Good Business Practices
The discussions on corporate social responsibility (CSR) practices in Bangladesh in its modern global terms are relatively new, but being part of the global market it is difficult to ignore CSR standards specifically in the export sector. In general it is true that in Bangladesh the status of labor rights practices, environmental management and transparency in corporate governance are not satisfactory, largely due to poor enforcement of existing laws and inadequate pressure from civil society and interest groups.
The Netherlands encourages the business community to respect human rights. The aim is to prevent companies from abusing human rights either directly or within supply chains. In the National Action Plan on Business and Human Rights the Dutch government puts the United Nations Guiding Principles on Business and Human Rights into practice. The Action Plan sets out existing policy and describes the additional steps it is taking or plans to take. The guiding principle is that businesses have a social responsibility to apply the same human rights norms both in the Netherlands and elsewhere, in particular in countries where legislation or enforcement falls short.
Corruption and corporate governance challenges
A large regulatory burden is often associated with corruption, involving payments to inspectors who visit firms or to officials who grant permits. This form of corruption is known as ‘speed money’ in Bangladesh. Reports of corruption in the awarding of public and private tenders are also frequent. Meanwhile, the capacity of the state to govern and to deliver services has deteriorated. Public institutions are not accountable for their performance. Civil servants face weak incentives and little in the way of checks and balances.
Companies that would like to do business in Bangladesh are likely to encounter regulatory hassle and compliance problems. Registering a company and getting the required licenses in place usually takes more time than indicated in the guidelines from the authorities. Unfortunately, the most important institutions for providing facilitation for foreign businesses are known for “unofficial” practices and for delaying the process if their bribe demands are rejected. On-going programs work directly with these institutions to facilitate business, but there is still a long way to go. Firms view Bangladesh’s uneven regulatory environment as a serious deterrent to doing business here.

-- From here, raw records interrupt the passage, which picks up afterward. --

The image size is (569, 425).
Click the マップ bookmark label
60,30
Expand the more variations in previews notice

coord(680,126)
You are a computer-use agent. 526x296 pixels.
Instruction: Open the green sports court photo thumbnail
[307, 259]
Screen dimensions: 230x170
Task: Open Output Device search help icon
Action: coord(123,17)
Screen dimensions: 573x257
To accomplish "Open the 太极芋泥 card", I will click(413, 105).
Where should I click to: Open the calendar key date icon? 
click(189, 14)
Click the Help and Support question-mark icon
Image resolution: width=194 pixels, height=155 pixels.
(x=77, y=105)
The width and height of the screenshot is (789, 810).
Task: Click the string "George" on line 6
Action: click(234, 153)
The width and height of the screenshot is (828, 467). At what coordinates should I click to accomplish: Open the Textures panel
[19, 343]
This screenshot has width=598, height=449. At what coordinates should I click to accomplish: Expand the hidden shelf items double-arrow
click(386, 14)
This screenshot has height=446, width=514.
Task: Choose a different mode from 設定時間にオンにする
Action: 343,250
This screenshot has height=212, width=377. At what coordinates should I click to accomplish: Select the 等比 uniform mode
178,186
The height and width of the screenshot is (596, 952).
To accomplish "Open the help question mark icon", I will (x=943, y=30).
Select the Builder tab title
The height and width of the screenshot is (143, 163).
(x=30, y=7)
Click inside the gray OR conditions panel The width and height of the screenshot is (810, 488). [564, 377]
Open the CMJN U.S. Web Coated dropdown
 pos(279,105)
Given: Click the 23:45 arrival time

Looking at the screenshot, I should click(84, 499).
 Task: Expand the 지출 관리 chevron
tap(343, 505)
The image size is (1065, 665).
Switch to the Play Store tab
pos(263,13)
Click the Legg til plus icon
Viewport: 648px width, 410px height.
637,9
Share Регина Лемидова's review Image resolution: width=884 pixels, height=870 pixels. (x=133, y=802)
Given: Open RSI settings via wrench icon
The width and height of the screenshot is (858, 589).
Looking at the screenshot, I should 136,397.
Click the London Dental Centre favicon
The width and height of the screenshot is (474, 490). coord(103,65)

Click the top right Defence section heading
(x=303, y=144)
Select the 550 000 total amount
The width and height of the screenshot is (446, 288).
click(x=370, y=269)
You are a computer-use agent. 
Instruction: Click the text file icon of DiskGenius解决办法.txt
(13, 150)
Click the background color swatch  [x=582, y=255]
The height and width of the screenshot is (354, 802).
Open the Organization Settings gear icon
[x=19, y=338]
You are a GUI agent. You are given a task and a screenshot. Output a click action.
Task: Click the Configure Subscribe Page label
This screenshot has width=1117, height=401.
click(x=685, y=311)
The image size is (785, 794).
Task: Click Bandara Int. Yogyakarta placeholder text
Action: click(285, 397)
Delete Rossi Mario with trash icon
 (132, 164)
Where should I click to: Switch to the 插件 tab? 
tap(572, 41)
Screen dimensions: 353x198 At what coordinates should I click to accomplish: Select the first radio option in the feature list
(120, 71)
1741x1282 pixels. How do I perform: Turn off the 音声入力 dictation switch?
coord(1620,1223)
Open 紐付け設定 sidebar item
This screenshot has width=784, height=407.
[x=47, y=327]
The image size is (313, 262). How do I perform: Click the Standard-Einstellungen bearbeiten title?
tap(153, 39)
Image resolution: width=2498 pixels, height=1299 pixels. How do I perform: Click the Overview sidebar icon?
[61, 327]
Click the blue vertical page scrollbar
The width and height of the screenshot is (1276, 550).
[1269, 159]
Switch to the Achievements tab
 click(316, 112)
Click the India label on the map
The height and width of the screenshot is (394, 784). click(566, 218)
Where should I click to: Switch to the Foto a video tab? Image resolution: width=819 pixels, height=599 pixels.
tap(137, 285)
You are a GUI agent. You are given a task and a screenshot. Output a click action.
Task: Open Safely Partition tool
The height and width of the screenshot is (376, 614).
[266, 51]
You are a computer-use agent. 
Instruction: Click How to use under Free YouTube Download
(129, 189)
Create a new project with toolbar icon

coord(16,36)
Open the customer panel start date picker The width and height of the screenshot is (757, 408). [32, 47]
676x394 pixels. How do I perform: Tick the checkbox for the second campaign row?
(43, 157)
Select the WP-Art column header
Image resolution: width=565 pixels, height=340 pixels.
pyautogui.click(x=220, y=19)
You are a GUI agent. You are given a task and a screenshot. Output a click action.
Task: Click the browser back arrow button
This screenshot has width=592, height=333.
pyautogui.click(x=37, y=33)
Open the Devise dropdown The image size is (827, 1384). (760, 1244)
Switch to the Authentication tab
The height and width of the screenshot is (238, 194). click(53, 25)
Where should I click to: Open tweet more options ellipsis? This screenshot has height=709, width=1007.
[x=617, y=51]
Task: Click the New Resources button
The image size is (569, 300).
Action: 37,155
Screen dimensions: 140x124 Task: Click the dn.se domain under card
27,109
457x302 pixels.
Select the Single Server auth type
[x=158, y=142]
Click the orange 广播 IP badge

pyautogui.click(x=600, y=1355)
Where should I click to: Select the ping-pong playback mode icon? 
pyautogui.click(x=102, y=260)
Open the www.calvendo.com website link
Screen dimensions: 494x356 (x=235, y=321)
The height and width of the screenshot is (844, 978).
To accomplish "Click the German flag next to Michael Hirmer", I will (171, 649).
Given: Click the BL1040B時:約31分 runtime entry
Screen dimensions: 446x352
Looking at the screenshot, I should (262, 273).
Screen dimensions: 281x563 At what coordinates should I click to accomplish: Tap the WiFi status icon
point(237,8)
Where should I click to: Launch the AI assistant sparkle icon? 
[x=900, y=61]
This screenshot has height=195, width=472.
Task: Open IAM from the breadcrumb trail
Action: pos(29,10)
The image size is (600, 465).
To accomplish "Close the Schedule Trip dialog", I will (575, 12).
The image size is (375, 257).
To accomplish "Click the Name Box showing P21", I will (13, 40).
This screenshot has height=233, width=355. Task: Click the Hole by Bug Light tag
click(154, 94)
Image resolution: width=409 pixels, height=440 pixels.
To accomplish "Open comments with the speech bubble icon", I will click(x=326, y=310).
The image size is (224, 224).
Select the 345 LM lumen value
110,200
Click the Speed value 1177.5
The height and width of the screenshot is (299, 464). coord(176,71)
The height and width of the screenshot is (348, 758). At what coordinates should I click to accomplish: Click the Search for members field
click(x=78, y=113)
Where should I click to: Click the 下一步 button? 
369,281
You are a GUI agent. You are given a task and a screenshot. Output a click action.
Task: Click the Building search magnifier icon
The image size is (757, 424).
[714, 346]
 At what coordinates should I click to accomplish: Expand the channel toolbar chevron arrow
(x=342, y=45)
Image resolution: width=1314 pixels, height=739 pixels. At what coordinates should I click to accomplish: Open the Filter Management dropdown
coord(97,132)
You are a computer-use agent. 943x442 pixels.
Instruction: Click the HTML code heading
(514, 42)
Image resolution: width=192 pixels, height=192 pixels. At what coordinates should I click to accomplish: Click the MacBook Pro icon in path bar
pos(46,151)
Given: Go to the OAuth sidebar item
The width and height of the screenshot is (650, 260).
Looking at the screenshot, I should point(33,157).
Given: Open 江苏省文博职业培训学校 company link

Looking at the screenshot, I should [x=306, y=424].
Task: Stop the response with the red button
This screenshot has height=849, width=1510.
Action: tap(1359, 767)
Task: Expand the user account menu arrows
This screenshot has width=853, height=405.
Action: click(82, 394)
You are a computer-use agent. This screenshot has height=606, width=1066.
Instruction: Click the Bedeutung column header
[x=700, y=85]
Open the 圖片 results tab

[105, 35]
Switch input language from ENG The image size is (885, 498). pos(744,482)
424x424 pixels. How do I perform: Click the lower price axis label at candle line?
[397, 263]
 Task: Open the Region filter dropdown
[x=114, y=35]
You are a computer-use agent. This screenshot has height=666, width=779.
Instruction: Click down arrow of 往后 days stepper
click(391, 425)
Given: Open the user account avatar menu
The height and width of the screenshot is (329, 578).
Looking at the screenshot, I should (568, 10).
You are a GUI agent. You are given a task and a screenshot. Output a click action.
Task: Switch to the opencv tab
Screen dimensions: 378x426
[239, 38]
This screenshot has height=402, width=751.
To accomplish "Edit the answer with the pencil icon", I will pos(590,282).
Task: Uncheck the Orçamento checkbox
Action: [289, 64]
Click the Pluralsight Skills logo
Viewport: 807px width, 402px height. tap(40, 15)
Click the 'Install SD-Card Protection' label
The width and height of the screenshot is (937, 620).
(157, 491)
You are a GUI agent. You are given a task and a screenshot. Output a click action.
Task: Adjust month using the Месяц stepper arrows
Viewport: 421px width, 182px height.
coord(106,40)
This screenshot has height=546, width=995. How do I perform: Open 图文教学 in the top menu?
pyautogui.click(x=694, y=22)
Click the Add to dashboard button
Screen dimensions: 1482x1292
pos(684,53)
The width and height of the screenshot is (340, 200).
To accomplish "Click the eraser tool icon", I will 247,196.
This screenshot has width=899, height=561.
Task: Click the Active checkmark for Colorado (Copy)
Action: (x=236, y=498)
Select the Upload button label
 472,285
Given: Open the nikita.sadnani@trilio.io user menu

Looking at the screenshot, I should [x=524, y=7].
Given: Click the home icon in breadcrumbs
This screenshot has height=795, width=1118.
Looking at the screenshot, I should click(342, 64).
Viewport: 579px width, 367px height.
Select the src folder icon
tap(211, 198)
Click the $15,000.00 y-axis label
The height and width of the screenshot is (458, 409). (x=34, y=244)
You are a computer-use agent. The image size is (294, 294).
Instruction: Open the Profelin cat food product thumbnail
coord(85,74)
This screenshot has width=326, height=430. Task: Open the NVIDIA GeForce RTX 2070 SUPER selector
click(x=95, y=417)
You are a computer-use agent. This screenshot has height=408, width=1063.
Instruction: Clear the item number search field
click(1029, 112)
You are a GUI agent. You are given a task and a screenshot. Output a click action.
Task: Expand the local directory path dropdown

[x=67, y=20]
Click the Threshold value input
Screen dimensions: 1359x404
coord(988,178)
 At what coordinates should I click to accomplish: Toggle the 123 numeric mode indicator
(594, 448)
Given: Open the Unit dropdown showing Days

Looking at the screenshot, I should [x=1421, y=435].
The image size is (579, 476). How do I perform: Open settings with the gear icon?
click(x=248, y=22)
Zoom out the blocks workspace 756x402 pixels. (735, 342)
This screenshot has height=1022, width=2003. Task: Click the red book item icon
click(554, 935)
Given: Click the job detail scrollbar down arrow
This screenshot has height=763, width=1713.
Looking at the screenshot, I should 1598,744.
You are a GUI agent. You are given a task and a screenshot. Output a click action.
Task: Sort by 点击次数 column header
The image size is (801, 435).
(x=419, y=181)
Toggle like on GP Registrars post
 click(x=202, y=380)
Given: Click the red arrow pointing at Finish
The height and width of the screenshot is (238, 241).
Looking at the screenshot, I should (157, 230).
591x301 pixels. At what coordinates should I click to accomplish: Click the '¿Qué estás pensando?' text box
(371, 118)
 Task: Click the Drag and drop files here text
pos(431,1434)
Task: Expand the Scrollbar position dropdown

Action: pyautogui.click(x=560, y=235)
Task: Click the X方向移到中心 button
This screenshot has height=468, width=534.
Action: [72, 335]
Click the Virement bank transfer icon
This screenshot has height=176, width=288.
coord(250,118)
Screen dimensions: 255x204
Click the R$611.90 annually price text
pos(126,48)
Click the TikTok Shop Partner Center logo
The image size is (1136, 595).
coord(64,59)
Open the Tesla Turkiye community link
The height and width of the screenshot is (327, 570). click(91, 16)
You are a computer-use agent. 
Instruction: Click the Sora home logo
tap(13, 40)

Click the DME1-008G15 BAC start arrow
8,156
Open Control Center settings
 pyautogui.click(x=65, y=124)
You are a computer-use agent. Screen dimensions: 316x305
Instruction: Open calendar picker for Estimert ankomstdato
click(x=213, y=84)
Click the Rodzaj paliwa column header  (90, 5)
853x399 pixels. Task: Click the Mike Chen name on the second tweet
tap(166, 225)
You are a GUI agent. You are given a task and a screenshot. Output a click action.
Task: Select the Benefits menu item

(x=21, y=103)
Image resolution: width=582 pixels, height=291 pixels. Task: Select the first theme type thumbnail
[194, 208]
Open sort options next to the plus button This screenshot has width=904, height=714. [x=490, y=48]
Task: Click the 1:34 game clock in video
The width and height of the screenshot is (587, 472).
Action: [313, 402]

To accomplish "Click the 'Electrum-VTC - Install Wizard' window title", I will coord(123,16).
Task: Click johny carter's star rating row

Overview of different programs / initiatives on CSR guidelines
The following sources provide more information on strategic corporate social responsibility and how to appropriately deal with CSR in Bangladesh.
OECD Guidelines on Corporate Social Responsibility
The OECD Guidelines are recommendations on CSR addressed by 44 Governments (including the Netherlands) to their multinational enterprises. The OECD Guidelines cover a broad range of issues, including: due diligence in the supply chain; disclosure; human rights; employment and industrial relations; environment; combating bribery; consumer interests; science and technology; competition; and taxation. Compliance with the guidelines is voluntary. The guidelines have been incorporated into a CSR policy tool which aims to help gain insight into business CSR activities, assess its value and determine what other CSR activities the business would like to employ.
Transparency International aims to stop corruption and promote transparency, accountability and integrity at all levels and across all sectors of society. Through more than 100 national chapters worldwide and an international secretariat in Berlin, they work with partners in government, business and civil society to put effective measures in place to tackle corruption.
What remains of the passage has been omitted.